### [Exercise goal]
Produce as output only the lines below starting at the line with "1979x1128 pixels. At" and continuing through the line with "Task: Toggle the Public Access switch", each one exactly as written.

[Available data]

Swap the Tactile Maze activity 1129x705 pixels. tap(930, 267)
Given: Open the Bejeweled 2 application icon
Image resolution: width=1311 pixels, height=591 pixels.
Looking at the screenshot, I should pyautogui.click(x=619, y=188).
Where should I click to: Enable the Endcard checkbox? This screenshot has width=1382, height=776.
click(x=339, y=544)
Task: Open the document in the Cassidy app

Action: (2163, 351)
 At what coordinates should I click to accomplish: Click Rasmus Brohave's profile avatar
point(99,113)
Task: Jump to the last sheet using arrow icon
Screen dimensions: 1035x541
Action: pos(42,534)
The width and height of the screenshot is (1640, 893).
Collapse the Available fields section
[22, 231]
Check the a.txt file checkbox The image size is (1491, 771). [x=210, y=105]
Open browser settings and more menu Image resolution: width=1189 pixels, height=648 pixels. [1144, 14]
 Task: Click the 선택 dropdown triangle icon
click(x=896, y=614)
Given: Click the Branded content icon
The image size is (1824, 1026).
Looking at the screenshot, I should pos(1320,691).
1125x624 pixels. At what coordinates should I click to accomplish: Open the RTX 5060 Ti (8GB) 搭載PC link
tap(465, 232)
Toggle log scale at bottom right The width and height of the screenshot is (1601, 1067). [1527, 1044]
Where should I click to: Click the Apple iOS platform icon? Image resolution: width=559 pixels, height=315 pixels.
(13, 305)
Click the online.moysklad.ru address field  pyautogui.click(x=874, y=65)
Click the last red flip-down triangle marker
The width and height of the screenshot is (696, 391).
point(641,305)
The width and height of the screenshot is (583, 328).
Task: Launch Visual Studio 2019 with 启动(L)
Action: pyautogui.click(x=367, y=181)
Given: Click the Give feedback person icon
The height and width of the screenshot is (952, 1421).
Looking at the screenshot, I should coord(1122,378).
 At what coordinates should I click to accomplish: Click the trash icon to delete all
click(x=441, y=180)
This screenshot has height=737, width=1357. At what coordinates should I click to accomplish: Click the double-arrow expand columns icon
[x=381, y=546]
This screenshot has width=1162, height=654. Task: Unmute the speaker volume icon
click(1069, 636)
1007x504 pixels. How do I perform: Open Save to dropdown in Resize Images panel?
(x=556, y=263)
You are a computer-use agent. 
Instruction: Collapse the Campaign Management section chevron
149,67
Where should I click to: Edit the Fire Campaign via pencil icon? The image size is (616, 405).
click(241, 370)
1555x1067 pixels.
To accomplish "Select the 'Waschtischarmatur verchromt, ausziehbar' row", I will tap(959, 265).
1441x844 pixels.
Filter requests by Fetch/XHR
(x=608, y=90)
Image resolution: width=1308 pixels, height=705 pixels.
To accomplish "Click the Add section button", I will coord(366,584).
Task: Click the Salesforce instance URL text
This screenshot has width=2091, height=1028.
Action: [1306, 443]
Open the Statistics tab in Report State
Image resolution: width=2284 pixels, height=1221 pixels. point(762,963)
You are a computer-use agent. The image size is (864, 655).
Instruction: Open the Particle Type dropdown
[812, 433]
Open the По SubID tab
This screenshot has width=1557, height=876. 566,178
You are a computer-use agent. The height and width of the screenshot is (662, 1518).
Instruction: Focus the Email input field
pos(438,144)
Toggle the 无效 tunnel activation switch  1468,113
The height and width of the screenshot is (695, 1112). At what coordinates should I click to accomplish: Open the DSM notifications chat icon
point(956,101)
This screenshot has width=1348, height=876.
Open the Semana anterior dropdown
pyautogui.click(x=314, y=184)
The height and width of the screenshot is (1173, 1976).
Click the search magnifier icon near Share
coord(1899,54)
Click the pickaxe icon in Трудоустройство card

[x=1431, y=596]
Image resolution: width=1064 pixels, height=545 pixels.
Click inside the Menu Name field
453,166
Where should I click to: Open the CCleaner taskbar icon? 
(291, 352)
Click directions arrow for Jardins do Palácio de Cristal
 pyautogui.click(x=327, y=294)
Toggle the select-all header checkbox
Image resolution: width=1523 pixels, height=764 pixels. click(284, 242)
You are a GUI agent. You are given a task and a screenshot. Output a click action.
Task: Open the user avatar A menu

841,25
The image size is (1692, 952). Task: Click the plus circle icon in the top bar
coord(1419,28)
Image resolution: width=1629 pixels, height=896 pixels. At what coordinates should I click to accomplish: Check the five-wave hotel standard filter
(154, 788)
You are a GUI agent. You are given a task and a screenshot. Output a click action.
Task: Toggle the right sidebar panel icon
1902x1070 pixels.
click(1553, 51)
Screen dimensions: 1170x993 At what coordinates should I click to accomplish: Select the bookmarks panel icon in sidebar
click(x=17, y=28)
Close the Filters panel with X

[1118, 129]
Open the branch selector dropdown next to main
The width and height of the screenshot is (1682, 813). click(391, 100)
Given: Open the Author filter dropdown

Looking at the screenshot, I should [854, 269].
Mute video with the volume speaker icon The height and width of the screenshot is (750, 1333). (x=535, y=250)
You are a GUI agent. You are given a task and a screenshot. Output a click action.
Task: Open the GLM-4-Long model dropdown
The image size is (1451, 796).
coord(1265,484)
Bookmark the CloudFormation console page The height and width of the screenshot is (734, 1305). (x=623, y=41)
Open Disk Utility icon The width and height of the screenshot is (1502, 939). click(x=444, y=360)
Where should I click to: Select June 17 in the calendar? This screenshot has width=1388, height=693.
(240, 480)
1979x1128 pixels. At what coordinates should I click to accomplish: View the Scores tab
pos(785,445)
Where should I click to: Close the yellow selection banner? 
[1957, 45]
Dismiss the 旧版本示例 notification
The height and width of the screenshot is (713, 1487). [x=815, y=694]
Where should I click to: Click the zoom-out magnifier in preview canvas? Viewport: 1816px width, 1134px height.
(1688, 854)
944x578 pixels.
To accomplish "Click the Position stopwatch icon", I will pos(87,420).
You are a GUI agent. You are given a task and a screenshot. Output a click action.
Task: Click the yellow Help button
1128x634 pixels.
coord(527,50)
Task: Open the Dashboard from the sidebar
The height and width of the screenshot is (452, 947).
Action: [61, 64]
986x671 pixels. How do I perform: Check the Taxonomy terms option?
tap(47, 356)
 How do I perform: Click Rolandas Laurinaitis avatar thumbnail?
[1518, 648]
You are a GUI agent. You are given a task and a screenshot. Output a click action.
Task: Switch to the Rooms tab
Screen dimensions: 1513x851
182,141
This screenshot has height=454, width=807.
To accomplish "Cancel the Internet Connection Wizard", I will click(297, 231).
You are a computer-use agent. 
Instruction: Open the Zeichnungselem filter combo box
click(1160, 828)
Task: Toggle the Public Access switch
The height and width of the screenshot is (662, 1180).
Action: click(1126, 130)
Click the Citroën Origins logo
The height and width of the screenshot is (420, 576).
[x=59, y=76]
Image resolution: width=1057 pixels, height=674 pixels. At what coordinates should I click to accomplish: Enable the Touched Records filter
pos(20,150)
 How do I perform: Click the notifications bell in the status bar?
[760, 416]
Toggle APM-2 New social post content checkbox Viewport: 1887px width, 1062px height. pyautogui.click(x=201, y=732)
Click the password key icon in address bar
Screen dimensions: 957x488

[/Available data]

### [Response for this exercise]
1979x1128 pixels. At what coordinates should I click to accomplish: View the Scores tab
pos(785,445)
Where should I click to: Close the yellow selection banner? 
[1957, 45]
Dismiss the 旧版本示例 notification
The height and width of the screenshot is (713, 1487). [x=815, y=694]
Where should I click to: Click the zoom-out magnifier in preview canvas? Viewport: 1816px width, 1134px height.
(1688, 854)
944x578 pixels.
To accomplish "Click the Position stopwatch icon", I will pos(87,420).
You are a GUI agent. You are given a task and a screenshot. Output a click action.
Task: Click the yellow Help button
1128x634 pixels.
coord(527,50)
Task: Open the Dashboard from the sidebar
The height and width of the screenshot is (452, 947).
Action: [61, 64]
986x671 pixels. How do I perform: Check the Taxonomy terms option?
tap(47, 356)
 How do I perform: Click Rolandas Laurinaitis avatar thumbnail?
[1518, 648]
You are a GUI agent. You are given a task and a screenshot. Output a click action.
Task: Switch to the Rooms tab
Screen dimensions: 1513x851
182,141
This screenshot has height=454, width=807.
To accomplish "Cancel the Internet Connection Wizard", I will click(297, 231).
You are a computer-use agent. 
Instruction: Open the Zeichnungselem filter combo box
click(1160, 828)
Task: Toggle the Public Access switch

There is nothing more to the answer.